Tasks to complete:
1: Decide whether each statement agrees with the forum thread below on reconnecting an Anvil uplink: (a) the script waits 1 second before each new attempt to send the error email; (b) the main-cycle excerpt itself contains code that re-establishes the connection; (c) according to the reply, one connect call at the start is enough to register the server callable functions defined in the uplink again. For each, answer yes or no and quote the deciding words of the thread.
2: Write the next part of the forum thread below on reconnecting an Anvil uplink, picking up after its final sentence.

Page excerpt:
Here is an excerpt from my main cycle. It includes a multiple attempt at sending the email, because the connection problem that caused the first crash might still affect send_error_email. The script keeps waiting 1 second and trying to send the email again until the connection problem is solved and the email is sent without problems.

import traceback
if __name__ == '__main__':
  while True:
    try:
      # check if the file exists and do something that could crash
      time.sleep(0.2)
    except Exception as e:
      while True:
        try:
          if type(e) == 'anvil._server.AnvilWrappedError':
            send_error_email(f'Error:<br>\n{repr(e)}<br>\n{e.error_obj}')
          else:
            send_error_email(f'Error:<br>\n{traceback.format_exc()}')
          break
        except:
          time.sleep(1)

p.colbert · December 4, 2019, 6:44pm

Thank you, @stefano.menci! I can really sink my study teeth into this.

This code does not try to re-establish a connection. Is that somewhere else? Or does it count on Anvil’s library to re-establish the connection on its own?

stefano.menci · December 4, 2019, 7:51pm

There is one anvil.server.connect("xxx") at the beginning, and that’s enough to try to reconnect when there is a problem.

… Well, almost.

That is enough to reconnect and get your uplink to manage data tables, emails and call server functions. Anything initiated from the uplink side.
But is not enough to reconnect to the server and register the server callable functions defined in the uplink and allow the server modules to call them. Which, if I understand your question, is not your case.

Source material:
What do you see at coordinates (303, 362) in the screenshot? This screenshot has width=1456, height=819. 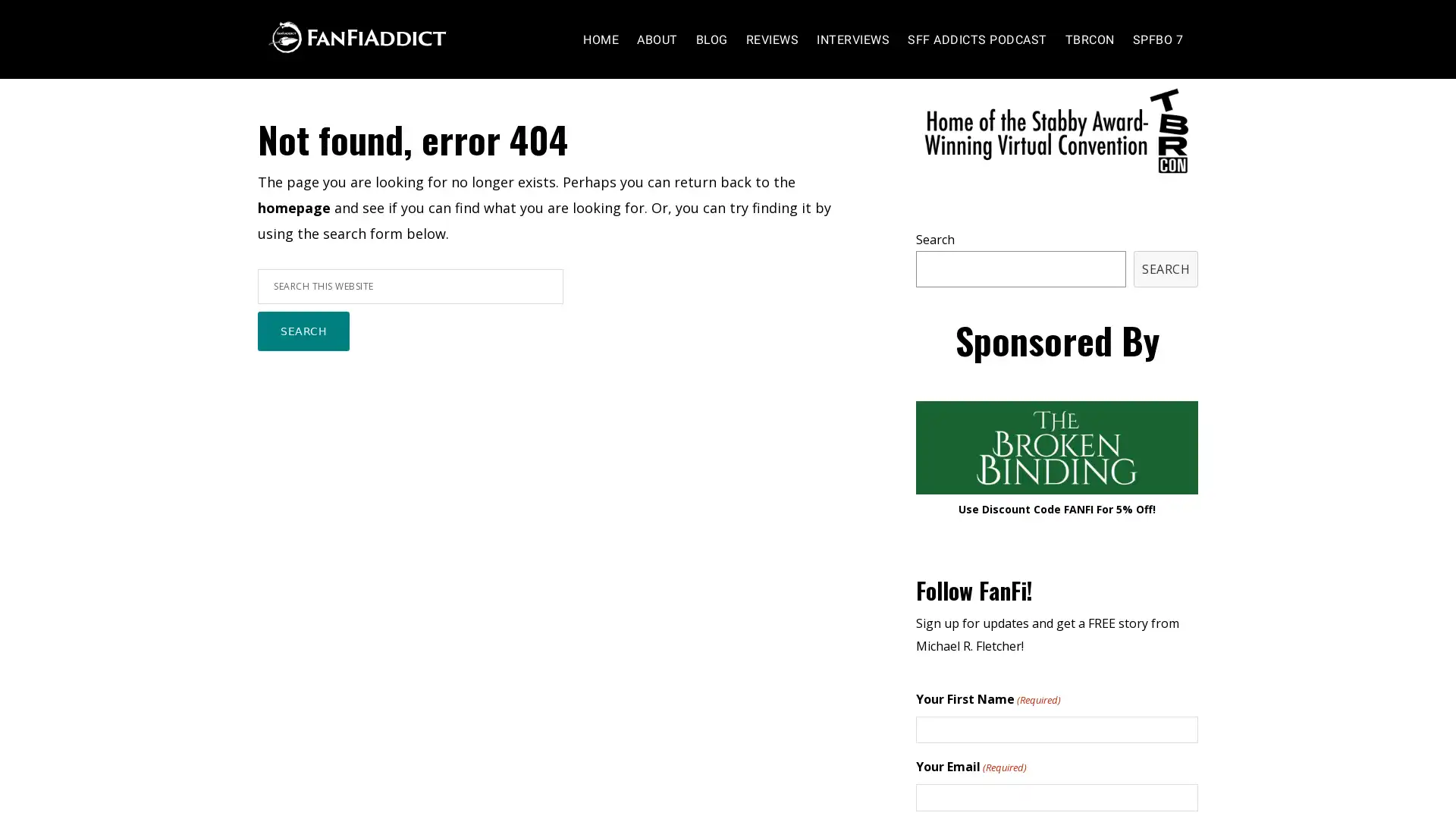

Solved tasks:
1:
(a) Yes: "The script keeps waiting 1 second and trying to send the email again"
(b) No: "This code does not try to re-establish a connection."
(c) No: "But is not enough to reconnect to the server and register the server callable functions defined in the uplink"

2:
But it is my case. So I added a try: ... except: block also around the calls to the uplink scripts that are waiting forever, and if the call to the function defined in the uplink fails I do:

On the server:
- Send myself an email so I know I need to restart the uplink script
- Add a row to a table that says that I tried and failed to call the uplink function
On the uplink script:
- Poll the server every 60 seconds and check for the above mentioned rows, and if I detect one I act upon it as if I were responding to the request coming from the server, only with a few seconds dealy

I think I could do better. That is the 60 second polling could start a new instance of itself and terminate, so the new instance would establish a new fresh connection. But the (1) the reboot is required only once or twice a month and (2) everything works well, at worst with a few seconds delay that doesn’t bother me.

Now that I think about it, two nights ago all the connections were interrupted (I saw it from other logs), but I didn’t receive any emails and everything is still working without restarting the uplink scripts.
Question for Anvil Central: did something change in the automatic reconnection and now the server callable functions keep working when the connection is automatically reconnected?